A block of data

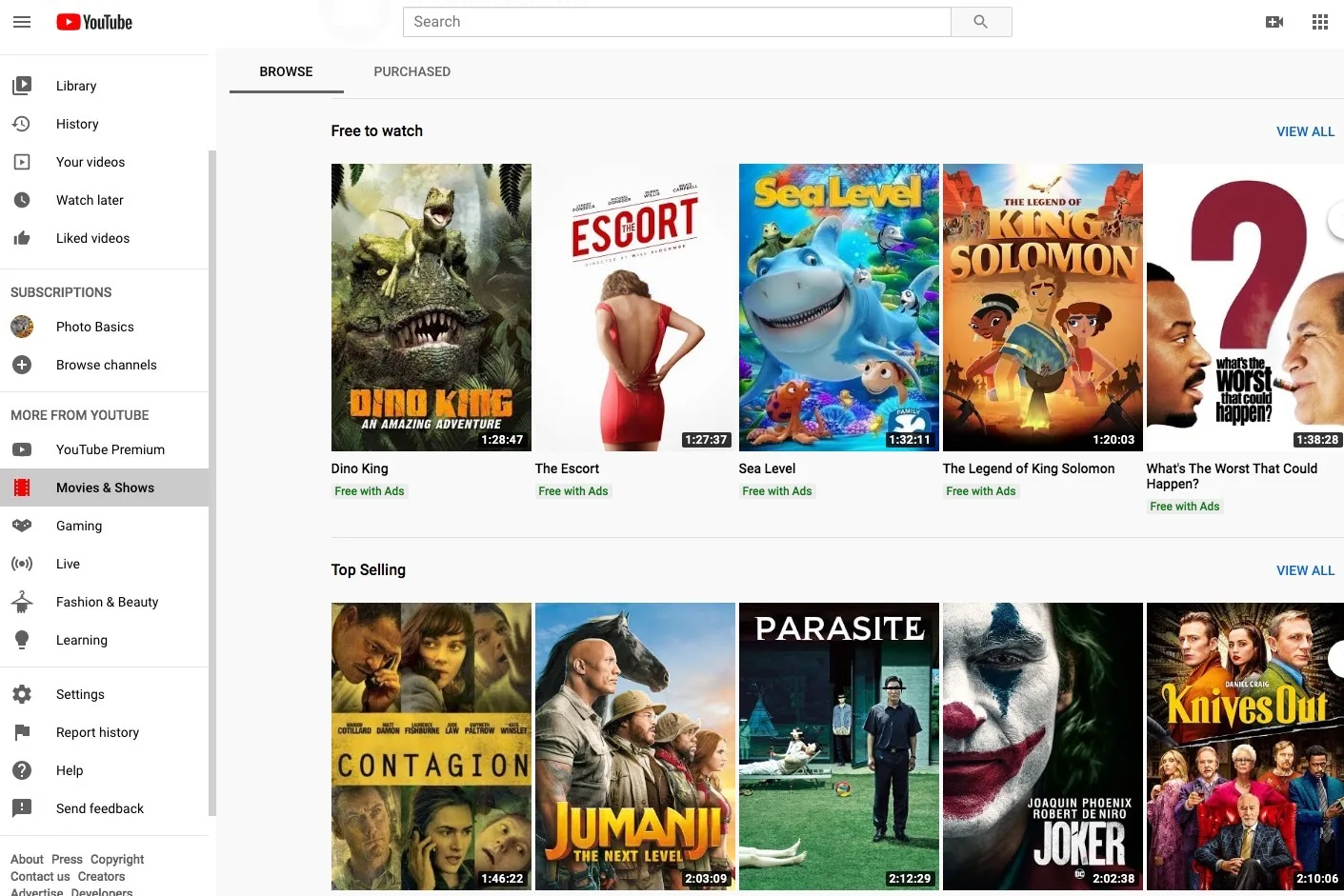This screenshot has width=1344, height=896.
Task: Open the Live section icon
Action: (x=22, y=564)
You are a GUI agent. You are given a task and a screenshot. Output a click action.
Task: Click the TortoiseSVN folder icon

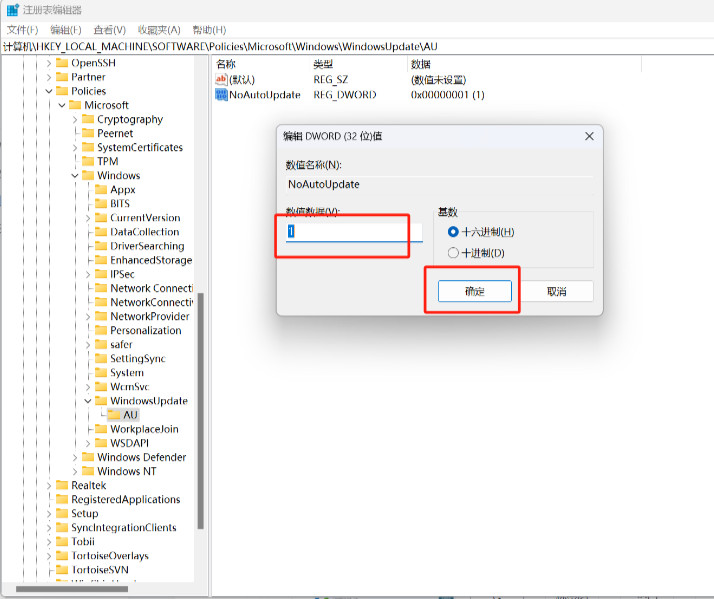click(62, 570)
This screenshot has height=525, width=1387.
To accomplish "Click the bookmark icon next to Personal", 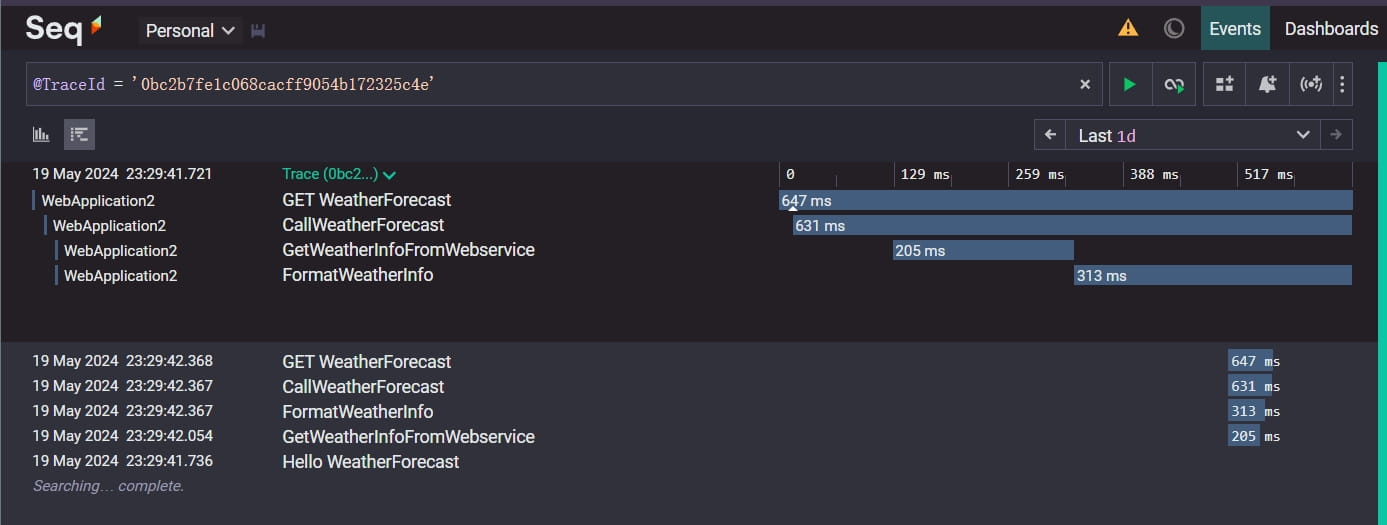I will (258, 31).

Set exercise |
Reproduce the lines word for word, starting at the beginning of the block of data and ending with the line containing "click(62, 570)". Leave the pictures out of your answer.

Response |
This screenshot has width=1344, height=896.
Task: Open the Live section icon
Action: (x=22, y=564)
You are a GUI agent. You are given a task and a screenshot. Output a click action.
Task: Click the TortoiseSVN folder icon

click(62, 570)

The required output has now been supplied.